I don’t believe in myself and I want to. I feel very “stuck in confusion” over this, as it were because I don’t know why I don’t believe in myself or why I’m not “choosing to believe in myself” (I guess I don’t think that’s possible?). I don’t like living with myself (and I think I am still considering my brain to be myself because I really don’t like living with the constant feed of negativity that my brain feeds me. I see that I constantly look for something to blame, yet then I am “giving away my power.”
I think no one really likes me or wants me around and it makes it very hard to reach out to people in my community for help. No one reaches out very often to me (which just adds to my thoughts) and when they do happen to, I already have a plan to do something else or I’m not interested in what they’re doing. This creates thoughts for me that are “Well, why would I ever expect them to come do what I want if I’m never available for when they invite me?” And then that creates self-blame. I don’t understand how to take responsibility for something without it becoming self-blame. It’s usually I’m blaming others (or things or circumstances) or I am blaming myself.

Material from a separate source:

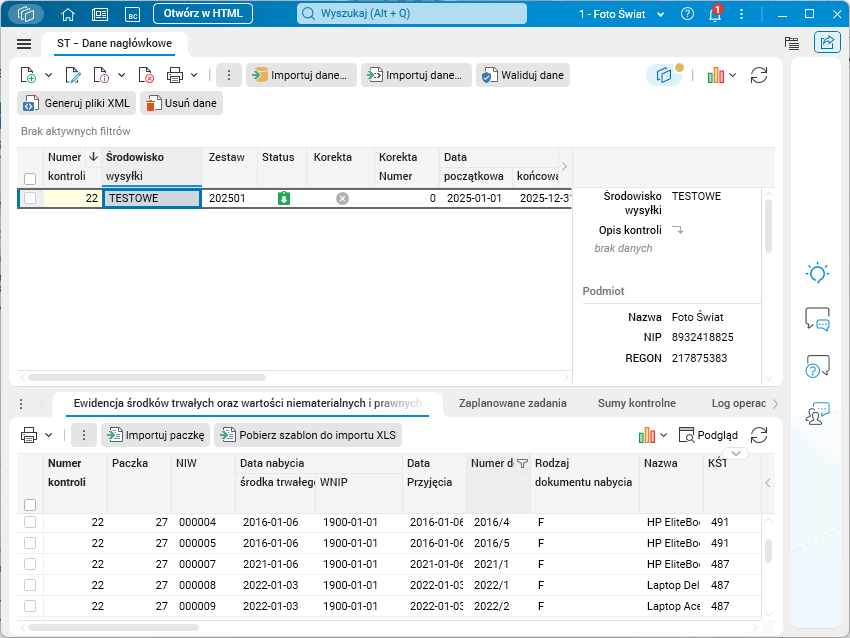This screenshot has height=638, width=850.
Task: Open the notifications bell icon
Action: 715,14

I am also finding it very difficult to focus on one thing. I have 100 tabs open at once on my computer. Sometimes I get to a point where I’m so overwhelmed, I shut them all down. Within a week, I’ll have 100 more. When I try to write in for help here, I have like 10 things I want to talk about at once because they’re all intertwined for me and in my head, but then I think it’s hard to get actual help and advice when I can’t slow down enough to figure out what I’m trying to resolve.

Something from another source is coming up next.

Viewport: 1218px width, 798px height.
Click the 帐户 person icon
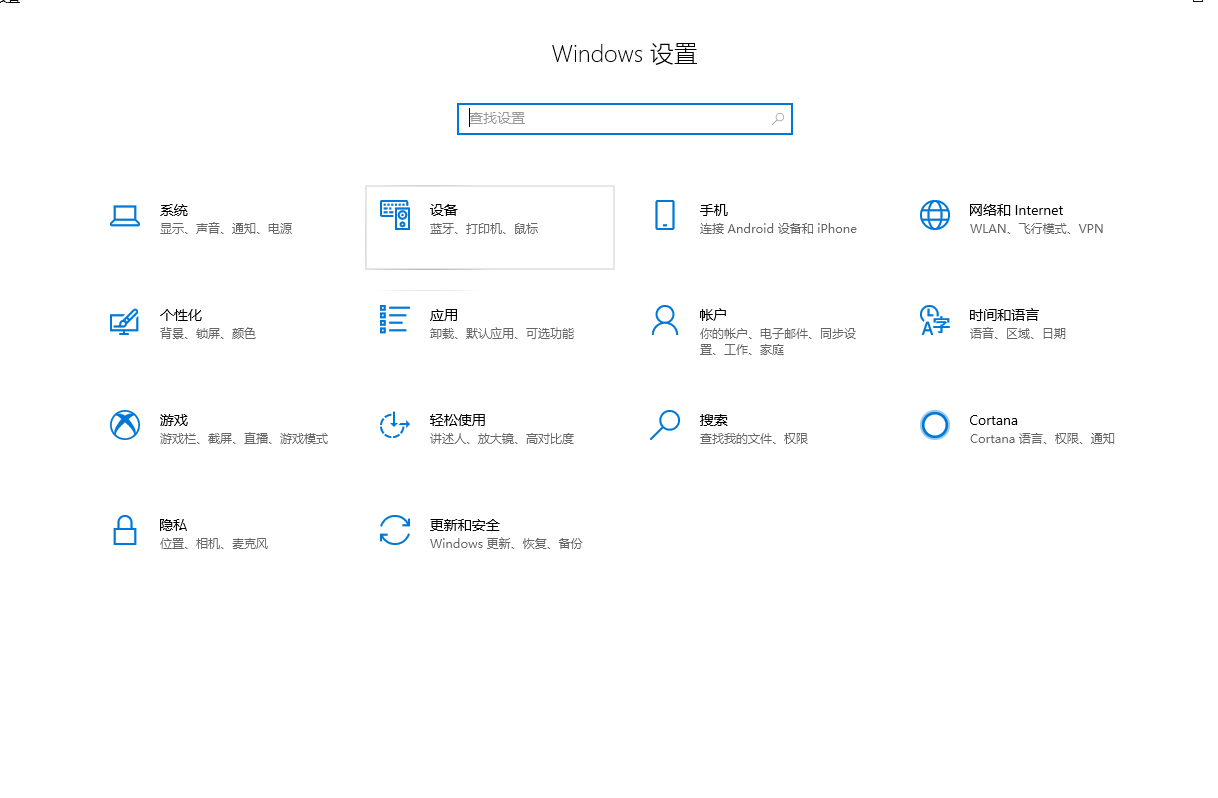[x=665, y=321]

I was doing well on a diet for about a year and decided to allow myself a treat when I was on a trip recently. That has spiraled into me eating a lot of stuff I don’t think I should eat (according to tests and overall how the food makes me feel) and a lot of “I don’t care. It doesn’t matter” thoughts. I’m pausing right now trying to remember what I wanted to talk about wondering why I feel blank and some thoughts of “they can’t help you” and “this doesn’t work” come up.
I don’t think this program is enough for me. I really think I need 24/7 support and someone to reach out to when I am alone and check on me to make sure I’m doing my homework. I don’t want to think that. I want to believe I can do it on my own. But I’ve been paying for this program and doing basically nothing with it the last couple of months.
I don’t even know what I want by posting this.